(Stored items from a collection)
================================

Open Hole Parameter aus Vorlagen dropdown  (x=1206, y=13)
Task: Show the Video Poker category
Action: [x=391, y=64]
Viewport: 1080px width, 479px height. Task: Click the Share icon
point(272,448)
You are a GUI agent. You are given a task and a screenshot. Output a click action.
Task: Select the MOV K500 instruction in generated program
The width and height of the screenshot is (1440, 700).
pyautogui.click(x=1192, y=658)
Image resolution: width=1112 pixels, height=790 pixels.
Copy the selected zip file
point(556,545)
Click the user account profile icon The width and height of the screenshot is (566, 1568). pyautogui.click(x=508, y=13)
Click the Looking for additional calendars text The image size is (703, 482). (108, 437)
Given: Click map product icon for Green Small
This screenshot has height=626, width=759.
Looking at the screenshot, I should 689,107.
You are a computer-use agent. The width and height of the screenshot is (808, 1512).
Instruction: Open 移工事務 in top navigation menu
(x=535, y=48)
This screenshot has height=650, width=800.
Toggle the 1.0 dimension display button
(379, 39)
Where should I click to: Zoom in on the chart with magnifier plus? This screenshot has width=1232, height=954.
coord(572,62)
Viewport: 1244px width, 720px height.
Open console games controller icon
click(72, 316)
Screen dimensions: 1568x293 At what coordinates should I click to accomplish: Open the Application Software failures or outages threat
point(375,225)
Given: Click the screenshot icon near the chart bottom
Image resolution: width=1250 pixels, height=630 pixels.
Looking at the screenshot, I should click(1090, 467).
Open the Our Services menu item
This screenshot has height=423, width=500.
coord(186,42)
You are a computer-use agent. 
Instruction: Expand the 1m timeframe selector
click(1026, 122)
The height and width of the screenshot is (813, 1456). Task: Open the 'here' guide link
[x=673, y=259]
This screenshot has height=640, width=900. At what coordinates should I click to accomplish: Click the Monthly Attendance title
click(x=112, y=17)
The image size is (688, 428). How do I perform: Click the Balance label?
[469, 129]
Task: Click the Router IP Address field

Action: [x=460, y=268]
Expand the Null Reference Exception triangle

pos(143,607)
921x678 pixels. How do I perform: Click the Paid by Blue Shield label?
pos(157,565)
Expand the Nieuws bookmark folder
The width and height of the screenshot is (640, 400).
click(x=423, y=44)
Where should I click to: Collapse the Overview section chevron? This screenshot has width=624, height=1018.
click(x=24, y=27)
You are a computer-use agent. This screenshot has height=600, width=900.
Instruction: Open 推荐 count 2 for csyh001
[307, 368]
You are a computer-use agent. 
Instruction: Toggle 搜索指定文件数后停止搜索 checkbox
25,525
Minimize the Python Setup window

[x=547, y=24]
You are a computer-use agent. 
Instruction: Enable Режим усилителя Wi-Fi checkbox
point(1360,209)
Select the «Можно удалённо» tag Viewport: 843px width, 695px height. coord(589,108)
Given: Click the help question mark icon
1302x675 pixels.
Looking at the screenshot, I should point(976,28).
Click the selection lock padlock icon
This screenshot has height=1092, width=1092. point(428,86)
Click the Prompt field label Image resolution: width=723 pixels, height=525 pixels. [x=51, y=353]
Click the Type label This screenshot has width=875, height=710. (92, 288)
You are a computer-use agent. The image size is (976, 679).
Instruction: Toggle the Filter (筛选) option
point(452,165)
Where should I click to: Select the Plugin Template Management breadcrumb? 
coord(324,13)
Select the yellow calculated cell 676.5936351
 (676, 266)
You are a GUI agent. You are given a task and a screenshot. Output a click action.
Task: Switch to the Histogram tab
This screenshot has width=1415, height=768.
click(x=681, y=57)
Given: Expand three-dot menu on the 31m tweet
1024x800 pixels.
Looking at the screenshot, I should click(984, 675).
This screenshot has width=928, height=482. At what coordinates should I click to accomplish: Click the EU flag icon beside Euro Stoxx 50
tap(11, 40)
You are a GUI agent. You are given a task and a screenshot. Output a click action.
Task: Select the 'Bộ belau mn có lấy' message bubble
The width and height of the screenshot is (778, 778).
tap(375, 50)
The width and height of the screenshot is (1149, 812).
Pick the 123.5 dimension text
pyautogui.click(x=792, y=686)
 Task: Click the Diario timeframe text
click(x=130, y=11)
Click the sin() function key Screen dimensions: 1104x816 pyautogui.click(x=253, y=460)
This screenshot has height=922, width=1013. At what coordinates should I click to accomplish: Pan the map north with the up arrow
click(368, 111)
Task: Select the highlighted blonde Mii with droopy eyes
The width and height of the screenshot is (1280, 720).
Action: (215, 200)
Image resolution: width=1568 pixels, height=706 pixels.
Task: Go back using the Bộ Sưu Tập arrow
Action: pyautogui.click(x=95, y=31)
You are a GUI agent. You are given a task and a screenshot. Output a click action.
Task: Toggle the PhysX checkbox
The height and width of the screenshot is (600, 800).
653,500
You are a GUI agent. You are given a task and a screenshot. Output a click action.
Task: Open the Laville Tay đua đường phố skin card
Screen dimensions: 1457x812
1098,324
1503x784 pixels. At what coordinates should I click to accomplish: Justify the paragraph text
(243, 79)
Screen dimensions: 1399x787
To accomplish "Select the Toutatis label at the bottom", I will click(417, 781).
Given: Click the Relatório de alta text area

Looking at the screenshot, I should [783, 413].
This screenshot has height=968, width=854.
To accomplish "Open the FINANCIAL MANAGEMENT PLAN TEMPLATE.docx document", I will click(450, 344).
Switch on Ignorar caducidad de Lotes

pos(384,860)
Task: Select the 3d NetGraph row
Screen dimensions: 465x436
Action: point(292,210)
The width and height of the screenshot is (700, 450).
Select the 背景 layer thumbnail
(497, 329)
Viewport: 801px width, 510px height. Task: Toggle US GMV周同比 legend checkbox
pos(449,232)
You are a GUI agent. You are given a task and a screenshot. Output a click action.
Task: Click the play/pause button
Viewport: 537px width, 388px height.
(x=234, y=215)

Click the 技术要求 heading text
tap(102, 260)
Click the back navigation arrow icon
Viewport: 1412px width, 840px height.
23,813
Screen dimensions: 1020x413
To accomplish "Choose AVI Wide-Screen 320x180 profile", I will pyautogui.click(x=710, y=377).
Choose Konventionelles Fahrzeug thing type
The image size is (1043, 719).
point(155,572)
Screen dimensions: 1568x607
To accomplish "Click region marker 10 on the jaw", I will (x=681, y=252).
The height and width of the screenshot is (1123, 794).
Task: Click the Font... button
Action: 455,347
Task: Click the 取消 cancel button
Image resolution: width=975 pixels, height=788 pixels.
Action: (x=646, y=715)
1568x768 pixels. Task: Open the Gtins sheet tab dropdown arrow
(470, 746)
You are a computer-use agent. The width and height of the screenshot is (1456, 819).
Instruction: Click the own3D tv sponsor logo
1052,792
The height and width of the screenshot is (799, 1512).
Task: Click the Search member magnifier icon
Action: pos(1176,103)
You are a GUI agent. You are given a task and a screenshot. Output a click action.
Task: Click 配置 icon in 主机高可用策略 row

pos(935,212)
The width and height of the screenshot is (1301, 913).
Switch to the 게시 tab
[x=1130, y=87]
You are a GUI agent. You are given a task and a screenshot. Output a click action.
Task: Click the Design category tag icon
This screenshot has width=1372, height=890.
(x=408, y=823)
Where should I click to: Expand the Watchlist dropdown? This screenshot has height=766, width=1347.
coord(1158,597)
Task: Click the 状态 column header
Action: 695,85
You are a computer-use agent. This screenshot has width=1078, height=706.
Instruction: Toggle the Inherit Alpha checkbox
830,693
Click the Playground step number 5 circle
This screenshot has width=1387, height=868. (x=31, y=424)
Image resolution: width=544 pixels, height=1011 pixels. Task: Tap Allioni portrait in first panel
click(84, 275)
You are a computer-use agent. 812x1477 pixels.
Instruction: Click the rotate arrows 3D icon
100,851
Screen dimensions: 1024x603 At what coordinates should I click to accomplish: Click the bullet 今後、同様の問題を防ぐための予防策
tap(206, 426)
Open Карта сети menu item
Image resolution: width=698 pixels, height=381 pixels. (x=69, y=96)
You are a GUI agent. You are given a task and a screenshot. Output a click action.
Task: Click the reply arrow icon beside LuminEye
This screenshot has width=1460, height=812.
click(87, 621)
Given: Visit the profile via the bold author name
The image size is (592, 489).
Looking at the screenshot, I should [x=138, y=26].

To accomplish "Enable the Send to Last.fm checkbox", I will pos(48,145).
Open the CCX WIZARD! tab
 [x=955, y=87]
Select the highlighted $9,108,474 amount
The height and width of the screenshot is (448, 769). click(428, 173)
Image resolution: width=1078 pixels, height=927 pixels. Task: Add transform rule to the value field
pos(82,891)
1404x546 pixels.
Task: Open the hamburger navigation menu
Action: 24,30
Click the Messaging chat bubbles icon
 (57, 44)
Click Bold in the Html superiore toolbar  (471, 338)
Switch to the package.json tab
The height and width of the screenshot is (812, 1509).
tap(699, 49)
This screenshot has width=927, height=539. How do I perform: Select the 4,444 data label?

================================

WORK TASK:
Across the data, find each line that has "Choose" in it and copy that line.

YOUR SOLUTION:
To accomplish "Choose AVI Wide-Screen 320x180 profile", I will pyautogui.click(x=710, y=377).
Choose Konventionelles Fahrzeug thing type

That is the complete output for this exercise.